I am the proud member of two really wonderful communities on Facebook – #ppdchat support and Mama’s Comfort Camp. I also participate in the #ppdchat formal chats on Twitter. Maintaining healthy emotional boundaries can be challenging, but it is necessary and healthy for your psyche. My lovely friend and I were chatting on Facebook about setting and maintaining boundaries. It is so tricky to navigate online interactions because you do not have the luxury of seeing the other person’s nonverbal cues. She said this, “Learning to honor and appreciate someone’s intentions without being torn down by the advice is REALLY hard.”
In these two forums, the mamas have wonderful hearts and the best of intentions. Messages can get mixed up and interpreted in a completely different way than you initially meant. I need to know when I am feeling overwhelmed and take a break from social media. I love my friends, but I cannot deplete myself emotionally. I cannot give support if I am not healthy and strong enough. It is so challenging for me to consciously take a step back. When I go offline and reconnect with myself and my family, I am refreshed. I do not have to be everything to everyone of my online friends. Sometimes all people need is just a quick message of encouragement.

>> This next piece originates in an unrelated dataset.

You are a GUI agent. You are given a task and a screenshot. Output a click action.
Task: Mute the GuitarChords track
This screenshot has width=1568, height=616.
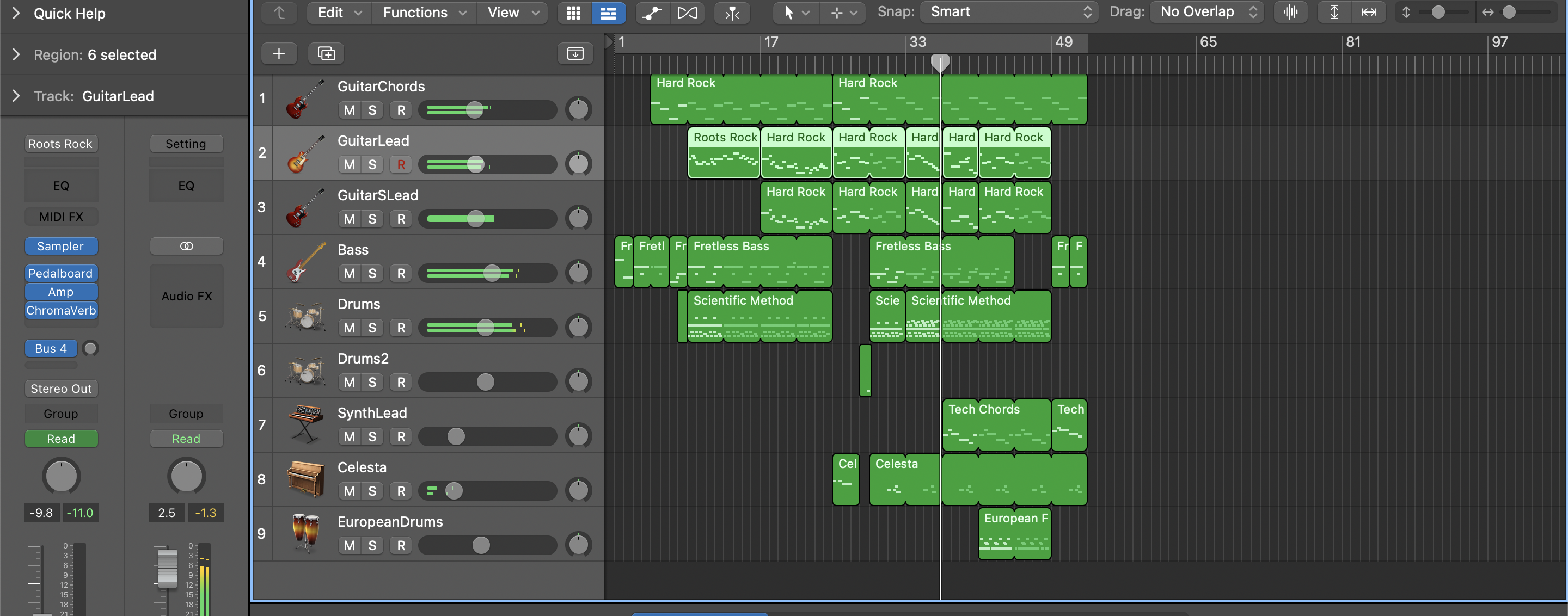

If you feel like someone continually drains you, then limit your interactions with that person. You are protecting yourself. You are not being a bad friend. We all bring our own unique experiences and perspectives to the table. That is the beauty of these large groups. We all lean on each other when we need to, and there is more than enough people to share the load. This sisterhood has more than enough love and wisdom to go around. Each individual cannot be everything to everyone all the time which is a lesson I am still learning.
My fellow mamas and sisters, do you feel this pressure, too? I would love to hear your thoughts.